1. initialize any necessary values (set mem addresses 174/175 to operand values, 176/177 to 0,
any other mem used for temp data to appropriate values, clear AC & L, etc.)
2. repeat next 3 steps exactly 12 times (you can’t quit early in this algorithm or your product
won’t be shifted far enough right)
a. if last bit of Y is 1
add X to upper half of product (FIRST)
b. shift Y right 1
c. shift entire product right 1 – remember product is ALL 24 bits of FIRST : LAST (: refers to
concatenation) – so this means the last bit of FIRST gets shifted into the first bit of LAST.
The last bit of LAST is thrown out. Try and do this 24-bit shift efficiently by using the
specific way PAL's rotate instructions work as you rotate each 12-bit half-product. You
can do the entire shift in <= 6 instructions, using no "if" type conditional branches (so no
skip instructions at all).
Final 24-bit product is now just FIRST : LAST
Here's an example of running the algorithm on our sample calculation 2501 * 401 = 01243101
1. PRODUCT will be the 24 bits of FIRST : LAST, initially 00000000 octal, or 24 0's in binary
X = 2501 octal, or 010 101 000 001 binary
Y = 0401 octal, or 000 100 000 001 binary
2. 1st time through loop
a. last bit of Y is 1, so add X to FIRST, FIRST = 0000 + 2501 = 2501
PRODUCT = 25010000 octal, or 010 101 000 001 000 000 000 000 binary
b. shift Y right 1 BIT (NOT 1 octal digit, that would actually be shifting by 3!)
Y = 000 010 000 000 binary, or 0200 octal
c. shift product right 1 BIT
PRODUCT = 001 010 100 000 100 000 000 000 binary, or 12404000 octal
specifically we did this by shifting FIRST right 1 bit, so FIRST now = 1240, but the last
bit of FIRST that we shifted off of the end gets shifted onto the first bit of LAST as
part of also shifting LAST right 1, and that bit was a 1, so LAST now = 4000.
3. 2nd time through loop
a. last bit of Y is 0, so no add
b. shift Y right 1 bit, Y = 0100 octal
c. shift product right 1 bit, PRODUCT = 05202000 octal
4. 3rd loop
a. no add
b. Y = 0040 octal
c. PRODUCT = 02501000 octal
5. 4th loop
a. no add
b. Y = 0020 octal
c. PRODUCT = 01240400 octal
6. 5th loop
a. no add
b. Y = 0010 octal
c.
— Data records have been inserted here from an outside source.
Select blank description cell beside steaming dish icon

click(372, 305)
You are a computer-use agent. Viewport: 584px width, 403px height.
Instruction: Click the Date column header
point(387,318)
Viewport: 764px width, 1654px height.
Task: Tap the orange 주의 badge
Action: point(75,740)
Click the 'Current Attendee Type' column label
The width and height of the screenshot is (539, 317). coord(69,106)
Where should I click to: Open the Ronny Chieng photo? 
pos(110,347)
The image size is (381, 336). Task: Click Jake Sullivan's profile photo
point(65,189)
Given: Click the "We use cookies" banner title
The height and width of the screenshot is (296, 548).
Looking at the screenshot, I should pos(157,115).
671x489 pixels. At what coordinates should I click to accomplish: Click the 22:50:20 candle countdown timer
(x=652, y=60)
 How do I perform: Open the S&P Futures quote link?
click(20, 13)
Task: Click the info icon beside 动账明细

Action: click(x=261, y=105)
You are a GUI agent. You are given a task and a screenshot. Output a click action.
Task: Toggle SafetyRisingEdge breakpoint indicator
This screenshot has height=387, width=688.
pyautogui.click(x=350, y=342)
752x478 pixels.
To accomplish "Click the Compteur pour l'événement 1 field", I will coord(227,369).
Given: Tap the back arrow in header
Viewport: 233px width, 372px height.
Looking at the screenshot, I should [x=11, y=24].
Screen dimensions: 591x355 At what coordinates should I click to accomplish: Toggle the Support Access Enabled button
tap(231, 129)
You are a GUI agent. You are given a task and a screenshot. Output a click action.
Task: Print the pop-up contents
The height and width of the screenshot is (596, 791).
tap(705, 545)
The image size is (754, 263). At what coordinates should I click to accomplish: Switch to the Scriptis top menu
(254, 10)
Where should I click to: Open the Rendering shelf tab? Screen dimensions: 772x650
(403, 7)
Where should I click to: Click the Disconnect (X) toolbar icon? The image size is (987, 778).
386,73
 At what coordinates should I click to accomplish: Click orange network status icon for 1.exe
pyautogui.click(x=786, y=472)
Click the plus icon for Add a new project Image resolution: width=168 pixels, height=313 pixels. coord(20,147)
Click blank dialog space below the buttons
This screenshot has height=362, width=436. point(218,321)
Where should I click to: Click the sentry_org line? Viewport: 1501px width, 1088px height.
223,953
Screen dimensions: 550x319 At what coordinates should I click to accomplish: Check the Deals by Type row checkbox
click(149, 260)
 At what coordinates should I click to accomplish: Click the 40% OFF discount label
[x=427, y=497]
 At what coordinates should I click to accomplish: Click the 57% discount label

PRODUCT = 00520200 octal
7. 6th loop
a. no add
b. Y = 0004 octal
c. PRODUCT = 00250100 octal
8. 7th loop
a. no add
b. Y = 0002 octal
c. PRODUCT = 00124040 octal
9. 8th loop
a. no add
b. Y = 0001 octal
c. PRODUCT = 00052020 octal
10. 9th loop
a. add X (2501) to FIRST (0005)! FIRST = 2506 octal
PRODUCT = 25062020 octal, 010 101 000 110 010 000 010 000 bin
b. Y = 0000 octal
c. PRODUCT = 12431010 octal, 001 010 100 011 001 000 001 000 bin
11. 10th loop
a. no add
b. Y = 0000 octal
c. PRODUCT = 05214404 octal, 000 101 010 001 100 100 000 100 bin
12. 11th loop
a. no add
b. Y = 0000 octal
c. PRODUCT = 02506202 octal, 000 010 101 000 110 010 000 010 bin
13. 12th loop
a. no add
b. Y = 0000 octal
c. PRODUCT = 01243101 octal
DONE!!!
- Note that Y became 0 several loop iterations before we quit, but we still had to continue all
the way through the 12th to get the final PRODUCT shifted right far enough.